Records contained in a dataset
▬▬▬▬▬▬▬▬▬▬

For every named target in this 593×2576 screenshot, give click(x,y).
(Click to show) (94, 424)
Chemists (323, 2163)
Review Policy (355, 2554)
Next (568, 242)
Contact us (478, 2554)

▬▬▬▬▬▬▬▬▬▬

TASK OBJECTIVE
Each line must be given again exactly as written above.

ANSWER TO THE EXERCISE
For every named target in this 593×2576 screenshot, give click(x,y).
(Click to show) (94, 424)
Chemists (323, 2163)
Review Policy (355, 2554)
Next (568, 242)
Contact us (478, 2554)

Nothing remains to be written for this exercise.